Whole Exome Sequencing Reveals New Genetic Insights into Age-Related typical Posterior Polar Cataract: A Case Report

Cataract refers to lens opacity that includes blurred, cloudy, or double vision. In cataract patients, posterior polar cataract (PPC) has a surgical challenge for all ophthalmologists due to the dense adherence to the posterior capsule or pre-existing posterior capsular dehiscence having the risk of posterior capsular rupture, nucleus drop, aphakia, and vitreous prolapse. Molecular genetics and pathogenesis of PPC is not well known. So far, only four genes including EPHA2 , CRYAB, CHMP4B , and PITX3 have been identified in PPC. PPC is also observed in several syndromic cases of eye disease like Anterior segment dysgenesis 1, Primrose syndrome, familial Danish, Retinitis pigmentosa 74, which are caused by mutation in specific genes. In the present study, we identified the 11 genetic variants by Whole exome sequencing (WES) in typical senile PPC patient.
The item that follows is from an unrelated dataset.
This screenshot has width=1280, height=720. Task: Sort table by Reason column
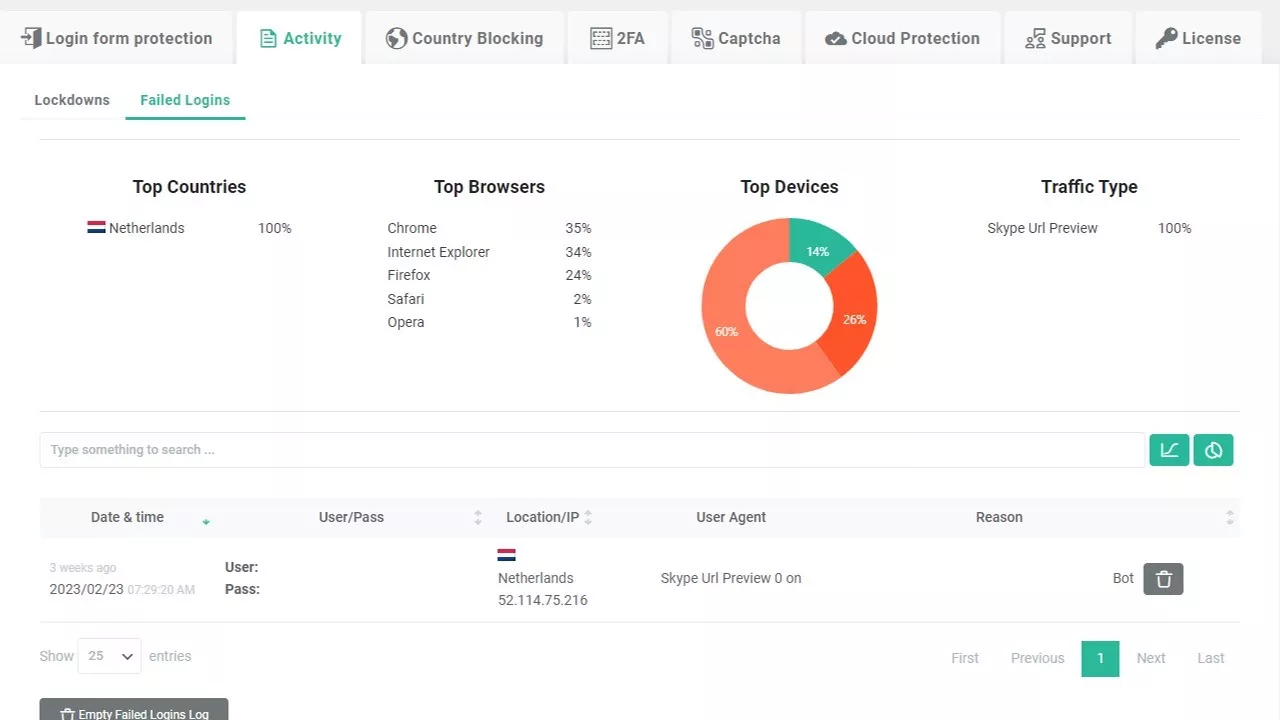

These genetic variants were observed in 11 different genes, which were ABCC6:c.1171A > G, MYRF:c.872G > A, MYO7A:c.6362C > T, IFT122:c.1219C > T, PNPT1:c.959C > T, VGLL4:c.266C > T, CPAMD8:c.1205G > A, CTU2:c.697C > T, EPB41:c.1226G > A, ZBTB40:c.911C > T , and JAK1:c.1726G > A. Previously, none of the variants and genes were reported in PPC patients. However, most of these genes are found in association of other syndromic cases of eye diseases. On the basis of ACMG Classification, we suggests that ABCC6:c.1171A > G is the most strong pathogenic genetic variant, followed by MYRF:c.872G > A causing PPC phenotype in North Indian patient. This study also reports the association novel genes, EPB41 (c.1226G > A) and ZBTB40 (c.911C > T) which have not been found in association of any eye disorder or PPC phenotypes.